• Parts of the exercise:
a. Answer these questions from the post about Bali:
(i) How long did the writer spend on the island after losing a parent?
(ii) Where on the island is Ubud located?
(iii) What does The Yoga Barn tailor around your personal travel dates?
b. Quote the post about Bali from "There are so" to "adventure though Bali.".
-------- Text shown
This post comes from our Australia contributor, Miann Scanlan. Follow along with her on Instagram @freepeopleaustraliaBali will always have a place in my heart. It was the first place my parents escaped to during a forbidden romance when they were young and in love. It’s an island where my father lived for a few months as a young man, spending his days from sunrise to sunset surfing and hanging with the locals. It was the island of Bali where I went to heal after losing a parent to cancer. For the two months I spent on the island, it was the Balinese people’s love and healing spirit that enveloped me and began to place the pieces of my broken heart back together. Palm trees line the beaches, while a hot tropical breeze washes over the shore year round. The air throughout Bali smells sweet with the burning incense of holy offerings made throughout the day, and during times of worship at the temples, the delightful ringing of bells sweep through the calm dawn or dusk air. The island speaks of simpler times, the yesteryears, where all you need is less.
Beyond the palm trees and crystal blue waters, there is a deeper spiritual undertone to the island than meets the eye. Ubud is where my journey began. Nestled in the jungle deep in the middle of the island, Ubud is a mecca for all things health and wellbeing.
There are so many beautiful hideaways in Ubud. Pop into the more upmarket stays like The Hanging Garden and the Viceroy, but I love the accommodation at The Yoga Barn. They tailor yoga retreats and programs around your personal travel dates, and it’s the best way to meet like minded yogis to continue your adventure though Bali.
----------------
-------- Supplied records
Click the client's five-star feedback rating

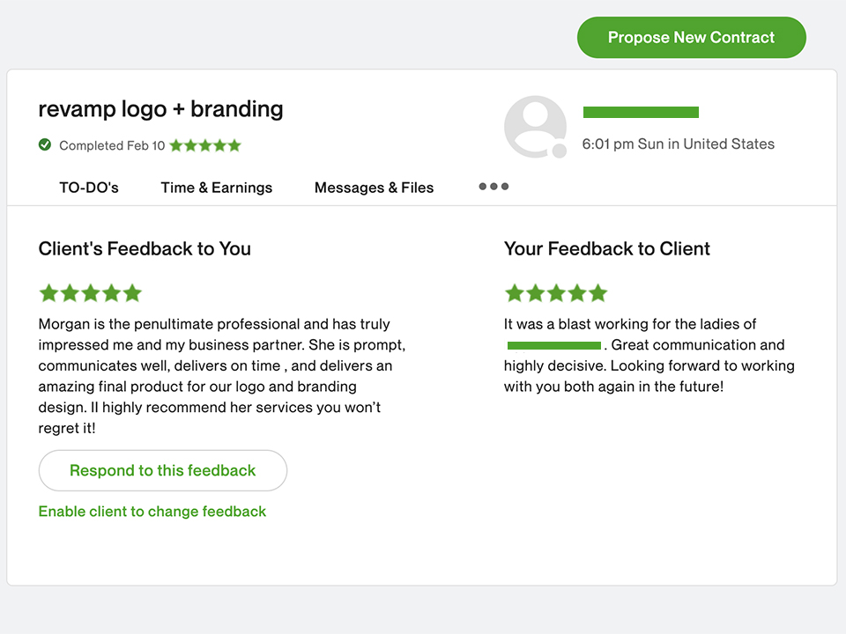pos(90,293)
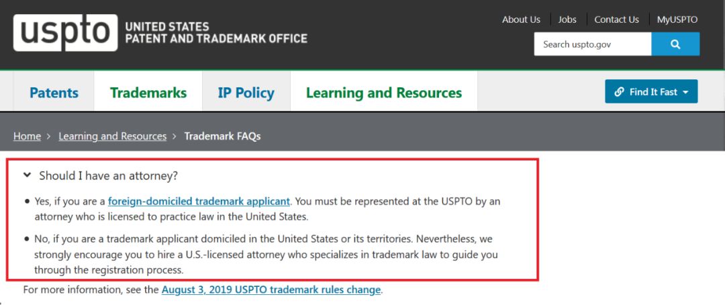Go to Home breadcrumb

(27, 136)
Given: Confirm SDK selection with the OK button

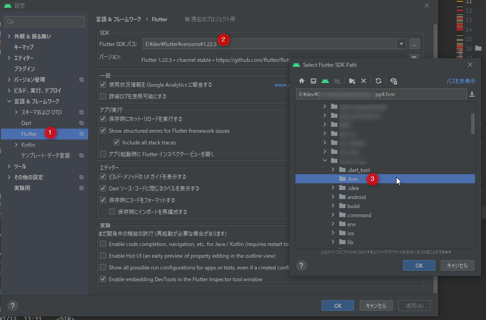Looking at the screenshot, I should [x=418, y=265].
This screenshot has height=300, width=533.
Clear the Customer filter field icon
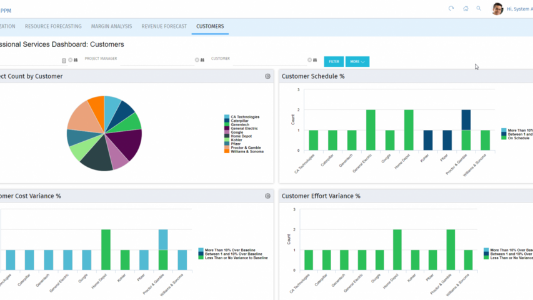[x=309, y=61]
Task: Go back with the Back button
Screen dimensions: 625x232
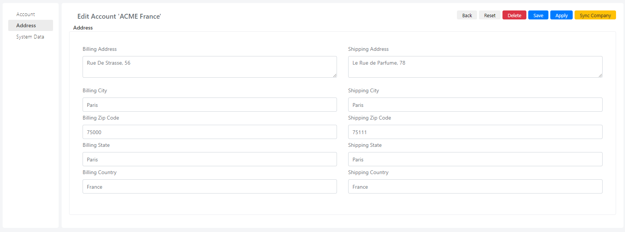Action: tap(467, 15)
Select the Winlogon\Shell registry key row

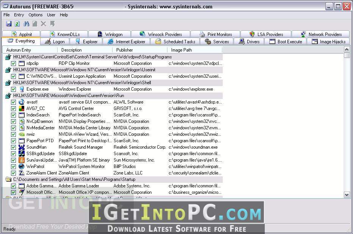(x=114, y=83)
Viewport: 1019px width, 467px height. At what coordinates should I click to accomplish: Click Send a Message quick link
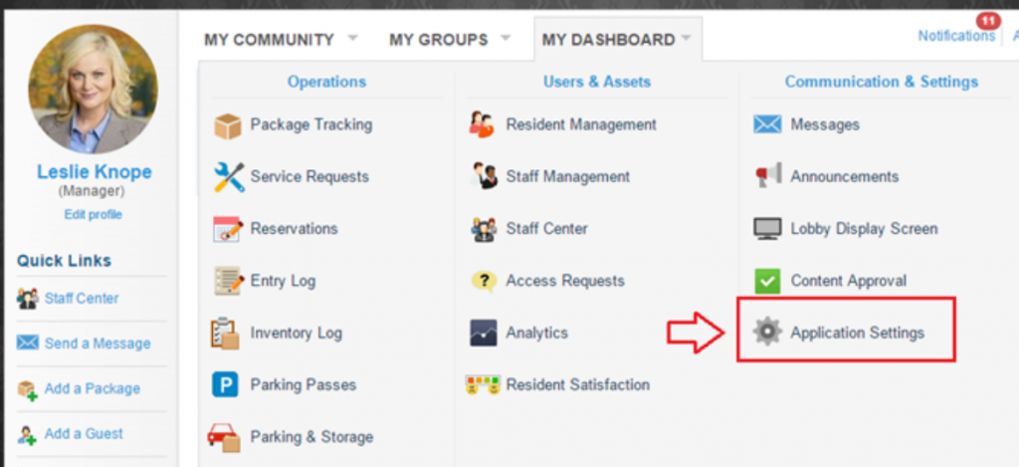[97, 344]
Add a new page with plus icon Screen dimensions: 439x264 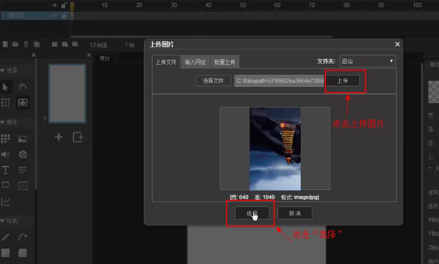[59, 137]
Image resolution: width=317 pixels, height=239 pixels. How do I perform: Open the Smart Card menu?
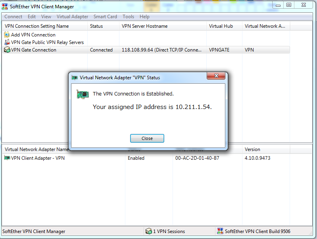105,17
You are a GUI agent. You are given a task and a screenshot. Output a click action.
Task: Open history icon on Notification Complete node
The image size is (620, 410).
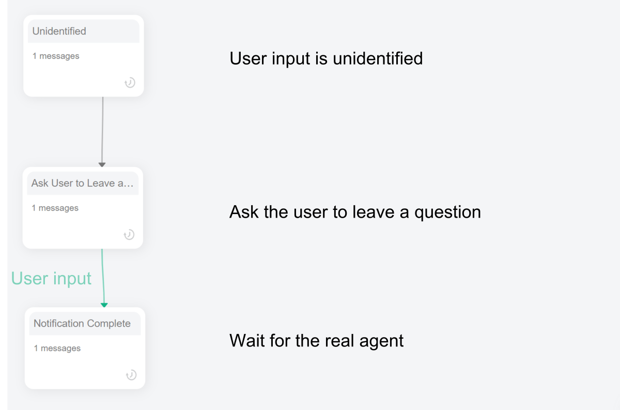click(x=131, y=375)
----------------
• Outputs in order:
a.
(i) Two months.
(ii) In the jungle, deep in the middle of the island.
(iii) Yoga retreats and programs.

b.
There are so many beautiful hideaways in Ubud. Pop into the more upmarket stays like The Hanging Garden and the Viceroy, but I love the accommodation at The Yoga Barn. They tailor yoga retreats and programs around your personal travel dates, and it’s the best way to meet like minded yogis to continue your adventure though Bali.